The Parliament on Thursday passed the Evidence Bill to disclose the source of information through the courts. The bill was passed despite protests by journalists. The Maldives Media Council, senior journalists, and news agencies have been calling to stop the bill.

The bill was moved by Thinadhoo MP Abdul Mughunee on behalf of the government. The purpose was stated as to enhance the current outdated Evidence Act, which has been in force since 1976, by introducing strong policies that strengthen the act.

The Attorney General's Office proposed 15 amendments to the committee's report on the bill containing 151 articles. Despite the amendments, the clause on disclosing the information source remained as part of the bill. The bill was passed by the Parliament with 50 votes in its favor. While five members voted against the bill, two members abstained from voting.
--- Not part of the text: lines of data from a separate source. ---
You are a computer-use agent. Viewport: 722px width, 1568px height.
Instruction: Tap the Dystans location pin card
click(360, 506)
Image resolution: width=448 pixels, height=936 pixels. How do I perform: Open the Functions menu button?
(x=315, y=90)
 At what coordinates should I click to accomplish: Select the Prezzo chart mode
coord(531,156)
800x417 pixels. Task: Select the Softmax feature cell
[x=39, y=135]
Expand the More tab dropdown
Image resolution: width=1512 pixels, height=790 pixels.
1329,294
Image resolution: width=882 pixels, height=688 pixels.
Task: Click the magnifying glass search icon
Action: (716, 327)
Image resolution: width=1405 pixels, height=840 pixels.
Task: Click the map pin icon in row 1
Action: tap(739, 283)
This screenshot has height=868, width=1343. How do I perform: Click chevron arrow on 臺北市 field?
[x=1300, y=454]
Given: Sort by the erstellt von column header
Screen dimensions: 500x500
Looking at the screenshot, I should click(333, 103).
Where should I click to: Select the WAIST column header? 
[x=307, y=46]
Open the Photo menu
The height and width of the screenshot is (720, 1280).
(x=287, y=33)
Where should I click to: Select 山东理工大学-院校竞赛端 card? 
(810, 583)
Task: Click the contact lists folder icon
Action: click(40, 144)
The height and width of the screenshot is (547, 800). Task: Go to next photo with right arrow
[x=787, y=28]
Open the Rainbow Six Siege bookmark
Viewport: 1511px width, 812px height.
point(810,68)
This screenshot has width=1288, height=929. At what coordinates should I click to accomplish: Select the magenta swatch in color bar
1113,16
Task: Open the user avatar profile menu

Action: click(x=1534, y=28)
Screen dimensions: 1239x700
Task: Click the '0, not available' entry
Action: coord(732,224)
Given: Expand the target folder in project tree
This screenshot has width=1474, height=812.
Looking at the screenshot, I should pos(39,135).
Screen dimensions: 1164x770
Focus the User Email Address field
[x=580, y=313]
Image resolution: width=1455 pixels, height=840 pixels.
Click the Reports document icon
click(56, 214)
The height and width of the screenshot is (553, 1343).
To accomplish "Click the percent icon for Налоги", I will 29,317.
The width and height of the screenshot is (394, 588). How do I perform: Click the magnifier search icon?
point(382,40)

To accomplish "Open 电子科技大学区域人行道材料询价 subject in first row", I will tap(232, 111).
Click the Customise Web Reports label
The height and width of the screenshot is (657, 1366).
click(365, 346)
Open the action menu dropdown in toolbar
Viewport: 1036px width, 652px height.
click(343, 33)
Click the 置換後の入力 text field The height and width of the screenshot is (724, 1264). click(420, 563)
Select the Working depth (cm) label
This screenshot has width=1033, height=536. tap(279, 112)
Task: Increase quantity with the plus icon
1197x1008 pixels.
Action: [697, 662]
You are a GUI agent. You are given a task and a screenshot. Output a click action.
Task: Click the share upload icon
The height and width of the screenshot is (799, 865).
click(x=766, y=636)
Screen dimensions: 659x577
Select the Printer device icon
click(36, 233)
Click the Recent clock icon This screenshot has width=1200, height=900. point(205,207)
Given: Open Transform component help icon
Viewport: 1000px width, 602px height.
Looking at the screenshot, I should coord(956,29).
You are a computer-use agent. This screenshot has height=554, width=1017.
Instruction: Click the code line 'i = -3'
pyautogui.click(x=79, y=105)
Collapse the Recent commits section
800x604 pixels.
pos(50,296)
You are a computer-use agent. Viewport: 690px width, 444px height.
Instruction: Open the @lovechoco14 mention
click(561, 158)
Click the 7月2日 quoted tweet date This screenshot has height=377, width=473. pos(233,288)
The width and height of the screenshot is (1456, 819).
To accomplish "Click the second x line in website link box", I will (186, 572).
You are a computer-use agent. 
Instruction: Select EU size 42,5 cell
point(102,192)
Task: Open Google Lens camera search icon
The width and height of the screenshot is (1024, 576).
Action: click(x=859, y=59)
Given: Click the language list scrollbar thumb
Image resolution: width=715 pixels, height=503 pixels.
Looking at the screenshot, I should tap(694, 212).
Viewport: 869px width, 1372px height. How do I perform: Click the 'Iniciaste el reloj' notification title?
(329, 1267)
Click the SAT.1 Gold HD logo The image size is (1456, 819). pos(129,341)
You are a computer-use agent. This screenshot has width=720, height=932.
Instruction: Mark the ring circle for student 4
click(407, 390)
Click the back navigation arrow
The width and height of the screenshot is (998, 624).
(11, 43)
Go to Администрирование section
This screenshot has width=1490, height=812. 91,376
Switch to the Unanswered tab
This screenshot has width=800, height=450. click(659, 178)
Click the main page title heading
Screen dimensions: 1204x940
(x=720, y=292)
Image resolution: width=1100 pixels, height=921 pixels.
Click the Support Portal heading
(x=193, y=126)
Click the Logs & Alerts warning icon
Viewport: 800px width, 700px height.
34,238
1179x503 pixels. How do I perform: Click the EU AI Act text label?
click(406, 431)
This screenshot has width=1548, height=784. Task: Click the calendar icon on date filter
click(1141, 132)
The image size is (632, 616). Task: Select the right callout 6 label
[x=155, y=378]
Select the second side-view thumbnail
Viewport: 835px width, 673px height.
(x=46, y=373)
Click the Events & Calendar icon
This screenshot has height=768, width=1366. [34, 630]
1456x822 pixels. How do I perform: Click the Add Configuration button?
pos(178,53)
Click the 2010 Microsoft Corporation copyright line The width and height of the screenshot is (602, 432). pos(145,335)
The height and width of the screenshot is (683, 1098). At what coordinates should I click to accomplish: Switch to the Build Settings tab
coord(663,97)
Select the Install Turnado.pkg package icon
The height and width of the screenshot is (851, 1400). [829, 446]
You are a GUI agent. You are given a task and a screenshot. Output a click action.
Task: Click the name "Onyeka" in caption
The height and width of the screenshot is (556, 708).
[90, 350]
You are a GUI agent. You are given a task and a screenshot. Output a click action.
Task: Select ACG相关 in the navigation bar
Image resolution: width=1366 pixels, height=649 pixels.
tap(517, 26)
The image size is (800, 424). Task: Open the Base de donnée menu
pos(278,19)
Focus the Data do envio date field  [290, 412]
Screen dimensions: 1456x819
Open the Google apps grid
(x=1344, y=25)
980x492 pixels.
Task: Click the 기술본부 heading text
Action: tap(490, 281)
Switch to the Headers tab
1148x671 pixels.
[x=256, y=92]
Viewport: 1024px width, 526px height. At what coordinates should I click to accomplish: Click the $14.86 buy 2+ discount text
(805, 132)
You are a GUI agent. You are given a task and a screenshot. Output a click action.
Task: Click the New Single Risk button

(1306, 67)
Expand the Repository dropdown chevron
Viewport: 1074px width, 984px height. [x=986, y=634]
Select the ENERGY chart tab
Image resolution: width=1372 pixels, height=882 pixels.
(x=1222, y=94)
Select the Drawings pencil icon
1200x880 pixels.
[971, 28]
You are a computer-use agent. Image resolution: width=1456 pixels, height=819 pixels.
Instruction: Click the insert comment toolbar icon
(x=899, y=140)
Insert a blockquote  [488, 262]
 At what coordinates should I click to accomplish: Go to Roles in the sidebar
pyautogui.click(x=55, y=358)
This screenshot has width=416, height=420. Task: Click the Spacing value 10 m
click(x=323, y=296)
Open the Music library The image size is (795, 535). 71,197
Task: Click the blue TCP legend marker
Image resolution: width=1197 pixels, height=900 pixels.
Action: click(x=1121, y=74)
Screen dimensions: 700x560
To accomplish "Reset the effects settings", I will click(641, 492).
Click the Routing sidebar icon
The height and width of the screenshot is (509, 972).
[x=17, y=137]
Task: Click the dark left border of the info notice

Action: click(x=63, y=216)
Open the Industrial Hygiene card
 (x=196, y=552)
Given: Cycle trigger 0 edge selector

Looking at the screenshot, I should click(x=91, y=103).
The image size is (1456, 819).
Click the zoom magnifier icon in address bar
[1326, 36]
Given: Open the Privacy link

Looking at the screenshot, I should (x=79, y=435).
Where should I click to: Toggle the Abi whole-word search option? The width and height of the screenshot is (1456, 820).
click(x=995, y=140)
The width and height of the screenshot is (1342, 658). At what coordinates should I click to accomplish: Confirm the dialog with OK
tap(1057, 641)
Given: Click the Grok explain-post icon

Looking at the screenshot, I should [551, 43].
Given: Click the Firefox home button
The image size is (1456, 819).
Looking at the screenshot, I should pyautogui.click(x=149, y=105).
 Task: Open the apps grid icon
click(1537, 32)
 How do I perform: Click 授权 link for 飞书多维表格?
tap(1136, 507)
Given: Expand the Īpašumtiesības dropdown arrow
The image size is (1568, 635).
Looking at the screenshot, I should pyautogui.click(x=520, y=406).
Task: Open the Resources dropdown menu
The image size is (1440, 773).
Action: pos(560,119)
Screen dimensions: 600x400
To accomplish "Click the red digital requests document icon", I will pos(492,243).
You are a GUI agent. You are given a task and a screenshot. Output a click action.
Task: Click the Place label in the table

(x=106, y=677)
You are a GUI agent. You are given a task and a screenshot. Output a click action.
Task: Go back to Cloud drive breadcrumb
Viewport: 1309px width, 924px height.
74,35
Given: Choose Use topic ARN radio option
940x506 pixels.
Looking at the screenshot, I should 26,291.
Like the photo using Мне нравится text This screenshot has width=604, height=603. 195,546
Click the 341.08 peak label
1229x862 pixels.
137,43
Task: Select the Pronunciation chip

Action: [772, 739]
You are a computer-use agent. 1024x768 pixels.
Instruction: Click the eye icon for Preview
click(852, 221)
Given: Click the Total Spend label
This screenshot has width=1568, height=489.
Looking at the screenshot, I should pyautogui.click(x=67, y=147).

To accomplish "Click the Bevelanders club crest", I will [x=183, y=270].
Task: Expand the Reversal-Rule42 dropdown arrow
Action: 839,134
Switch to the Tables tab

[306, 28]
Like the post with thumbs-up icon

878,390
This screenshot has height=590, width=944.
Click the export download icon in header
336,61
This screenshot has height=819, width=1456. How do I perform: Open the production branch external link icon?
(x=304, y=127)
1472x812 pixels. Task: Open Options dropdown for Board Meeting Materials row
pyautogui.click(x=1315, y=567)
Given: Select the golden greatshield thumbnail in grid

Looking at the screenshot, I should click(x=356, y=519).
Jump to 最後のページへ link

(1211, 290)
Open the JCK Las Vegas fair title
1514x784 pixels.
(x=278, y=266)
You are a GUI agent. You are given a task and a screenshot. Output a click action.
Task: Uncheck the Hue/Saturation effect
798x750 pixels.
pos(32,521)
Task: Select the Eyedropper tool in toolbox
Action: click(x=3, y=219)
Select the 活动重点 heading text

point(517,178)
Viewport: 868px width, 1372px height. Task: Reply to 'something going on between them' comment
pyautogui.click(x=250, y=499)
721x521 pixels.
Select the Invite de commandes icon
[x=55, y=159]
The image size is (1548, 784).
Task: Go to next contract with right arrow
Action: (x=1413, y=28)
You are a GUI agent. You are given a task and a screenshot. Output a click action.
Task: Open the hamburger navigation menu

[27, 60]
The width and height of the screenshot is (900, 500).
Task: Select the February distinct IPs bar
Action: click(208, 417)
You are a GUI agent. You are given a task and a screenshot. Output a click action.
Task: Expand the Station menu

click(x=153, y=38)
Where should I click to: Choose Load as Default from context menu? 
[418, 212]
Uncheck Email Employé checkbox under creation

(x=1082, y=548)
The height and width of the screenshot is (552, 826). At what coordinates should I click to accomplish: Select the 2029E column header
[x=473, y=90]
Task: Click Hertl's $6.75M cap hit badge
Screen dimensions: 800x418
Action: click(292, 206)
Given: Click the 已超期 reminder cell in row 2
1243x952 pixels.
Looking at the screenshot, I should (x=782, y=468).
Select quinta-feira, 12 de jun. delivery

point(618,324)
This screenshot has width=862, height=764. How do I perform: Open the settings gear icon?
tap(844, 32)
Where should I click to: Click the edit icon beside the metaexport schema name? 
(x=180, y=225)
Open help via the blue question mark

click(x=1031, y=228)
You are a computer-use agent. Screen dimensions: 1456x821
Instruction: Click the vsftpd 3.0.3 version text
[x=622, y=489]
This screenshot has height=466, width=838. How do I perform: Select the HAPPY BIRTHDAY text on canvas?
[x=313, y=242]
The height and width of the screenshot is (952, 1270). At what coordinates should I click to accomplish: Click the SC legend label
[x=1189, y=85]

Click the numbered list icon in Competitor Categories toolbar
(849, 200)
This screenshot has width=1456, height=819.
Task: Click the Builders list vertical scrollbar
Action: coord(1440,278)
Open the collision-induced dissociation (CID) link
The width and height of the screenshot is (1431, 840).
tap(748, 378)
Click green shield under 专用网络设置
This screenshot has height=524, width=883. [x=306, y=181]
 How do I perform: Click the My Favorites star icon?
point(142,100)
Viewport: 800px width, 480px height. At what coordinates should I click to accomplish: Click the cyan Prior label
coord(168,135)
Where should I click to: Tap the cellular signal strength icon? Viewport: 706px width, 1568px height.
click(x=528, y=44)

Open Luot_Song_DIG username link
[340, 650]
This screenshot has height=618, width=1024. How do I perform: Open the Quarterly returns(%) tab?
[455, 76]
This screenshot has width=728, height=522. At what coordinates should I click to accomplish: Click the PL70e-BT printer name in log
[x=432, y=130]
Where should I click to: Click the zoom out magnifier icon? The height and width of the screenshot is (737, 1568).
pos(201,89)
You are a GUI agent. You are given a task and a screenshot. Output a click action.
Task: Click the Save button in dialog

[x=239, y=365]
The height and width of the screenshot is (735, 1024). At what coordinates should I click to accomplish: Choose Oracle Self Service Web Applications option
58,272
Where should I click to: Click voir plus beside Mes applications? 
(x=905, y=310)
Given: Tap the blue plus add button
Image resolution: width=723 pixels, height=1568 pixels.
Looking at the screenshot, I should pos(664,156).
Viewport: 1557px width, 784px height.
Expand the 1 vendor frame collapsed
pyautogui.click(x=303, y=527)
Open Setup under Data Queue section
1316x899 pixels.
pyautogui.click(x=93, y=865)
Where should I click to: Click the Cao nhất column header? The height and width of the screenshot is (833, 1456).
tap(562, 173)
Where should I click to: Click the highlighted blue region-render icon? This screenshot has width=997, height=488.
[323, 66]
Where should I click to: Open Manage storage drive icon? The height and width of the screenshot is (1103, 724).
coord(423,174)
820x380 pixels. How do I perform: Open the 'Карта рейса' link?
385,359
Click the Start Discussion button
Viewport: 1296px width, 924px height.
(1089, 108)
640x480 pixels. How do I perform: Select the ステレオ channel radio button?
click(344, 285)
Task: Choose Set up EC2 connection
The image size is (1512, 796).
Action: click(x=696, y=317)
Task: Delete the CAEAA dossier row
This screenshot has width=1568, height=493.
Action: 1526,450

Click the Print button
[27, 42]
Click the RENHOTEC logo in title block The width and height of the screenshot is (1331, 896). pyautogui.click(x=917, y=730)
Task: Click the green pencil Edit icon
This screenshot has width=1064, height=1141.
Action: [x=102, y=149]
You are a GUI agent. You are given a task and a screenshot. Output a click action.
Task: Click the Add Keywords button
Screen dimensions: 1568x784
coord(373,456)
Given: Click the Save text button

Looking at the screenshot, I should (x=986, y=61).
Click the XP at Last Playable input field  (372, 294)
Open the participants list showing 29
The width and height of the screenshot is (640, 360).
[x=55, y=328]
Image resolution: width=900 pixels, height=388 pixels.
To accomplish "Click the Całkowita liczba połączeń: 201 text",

The government's bill specifies evidence types, classification, submission and admission, and standards for taking and evaluating evidence. It also describes evidentiary rules such as the proportion of evidence required to prove offenses punishable by Islam in civil and criminal cases and the rules relating to the responsibility of proof. It also states other rules for submitting evidence, including what privileges cannot be offered as evidence.

The Media Council has expressed concern over the passing of the Evidence Bill, which allows journalists to disclose the source of information through the courts.

The Speaker of Parliament, Mohamed Nasheed, gave a curt reply to the journalists' concerns, stating that there is no solution to the issue of source disclosure at the moment. He said things played out the way it did because journalists did not do enough against it.

Forcing journalists to disclose the source of their information is a step backward in journalism. The current government came to power promising complete freedom of expression.